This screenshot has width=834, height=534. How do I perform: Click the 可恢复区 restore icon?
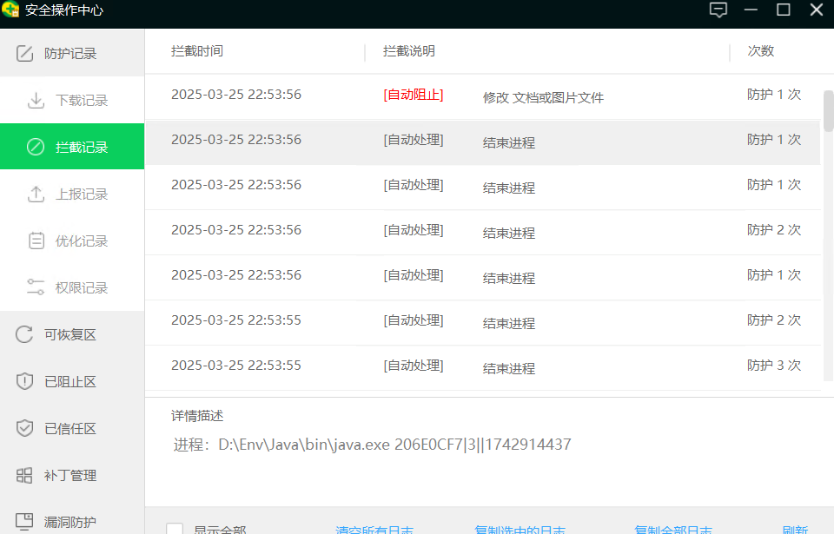pyautogui.click(x=25, y=335)
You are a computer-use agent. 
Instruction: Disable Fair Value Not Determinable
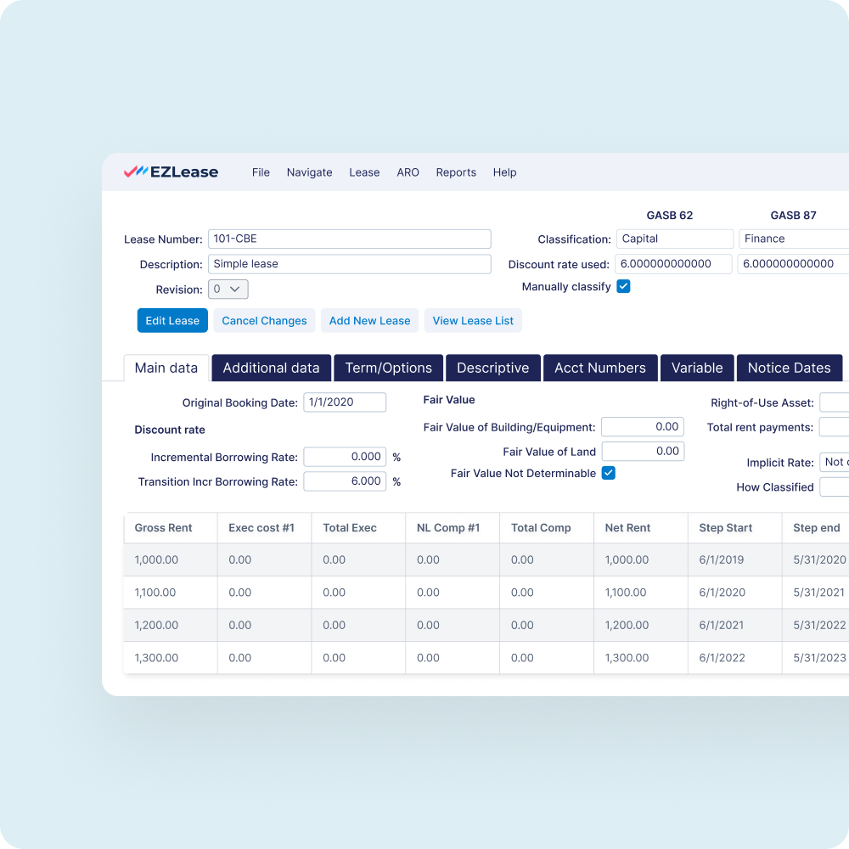(608, 473)
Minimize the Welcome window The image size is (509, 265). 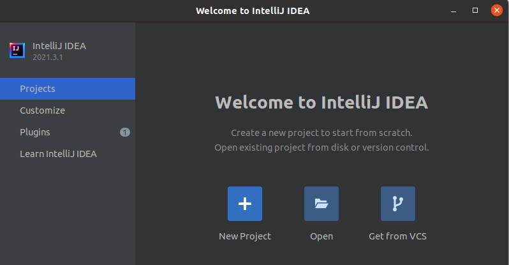[x=454, y=11]
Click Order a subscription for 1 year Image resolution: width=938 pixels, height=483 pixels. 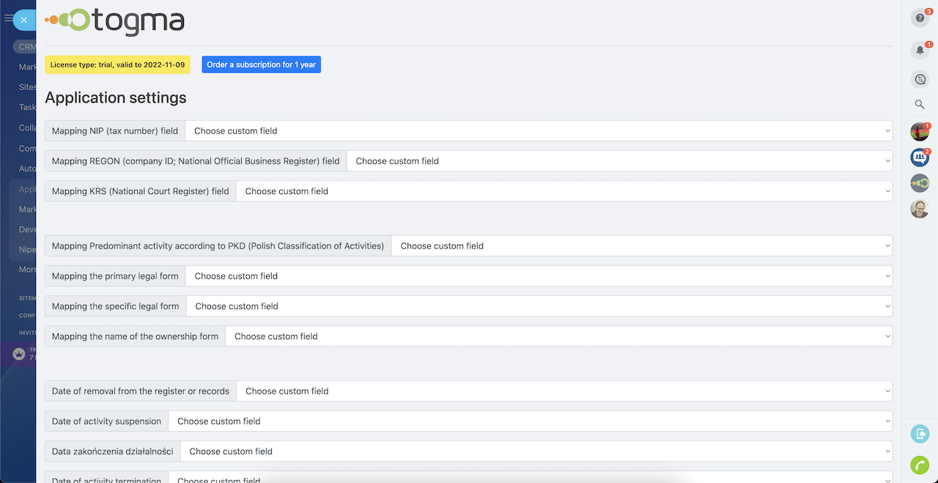[261, 64]
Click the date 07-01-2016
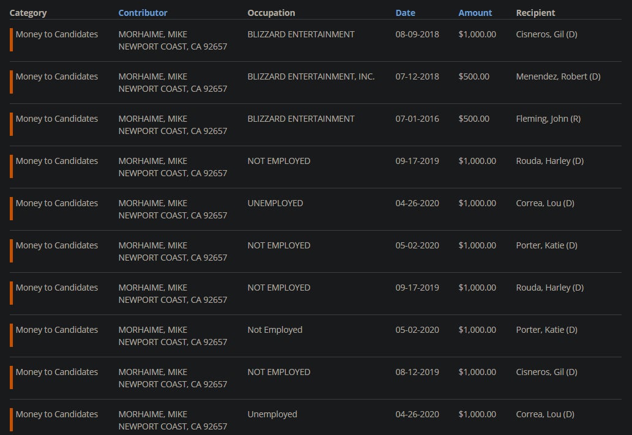 pyautogui.click(x=417, y=119)
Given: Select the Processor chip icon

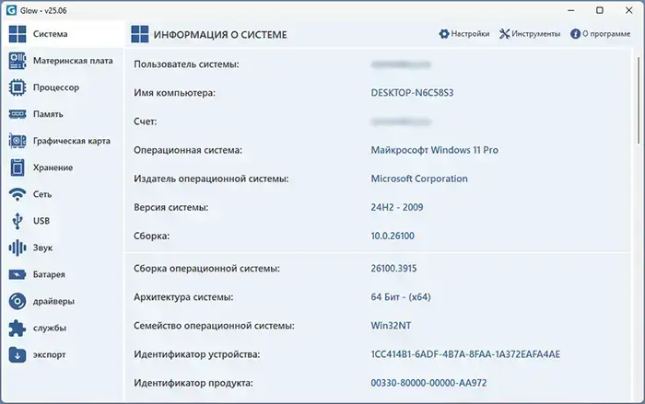Looking at the screenshot, I should tap(17, 87).
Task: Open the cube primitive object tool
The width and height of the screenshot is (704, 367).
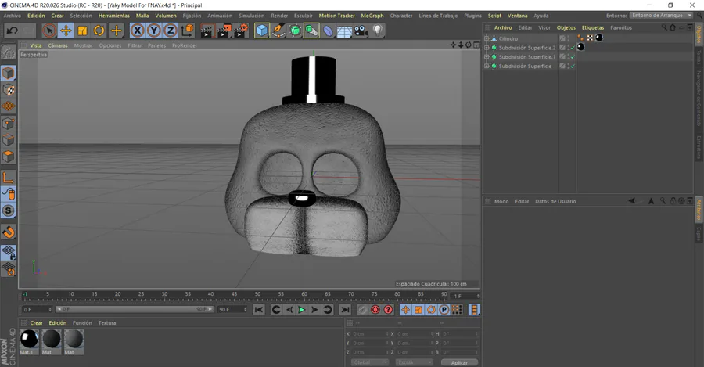Action: (x=262, y=31)
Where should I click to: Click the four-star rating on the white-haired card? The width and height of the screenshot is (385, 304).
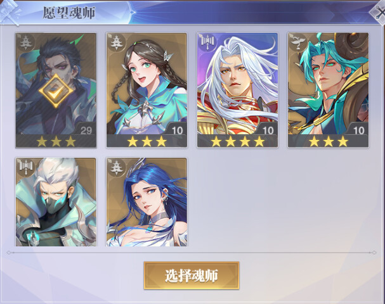237,141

=-=-=

What is being asked:
Restate word for word the lines from the one containing "Where should I" through the end of the material above, both included, and nothing besides; drop the pictures.

Exercise solution:
Where should I click to: Click the four-star rating on the white-haired card? The width and height of the screenshot is (385, 304).
237,141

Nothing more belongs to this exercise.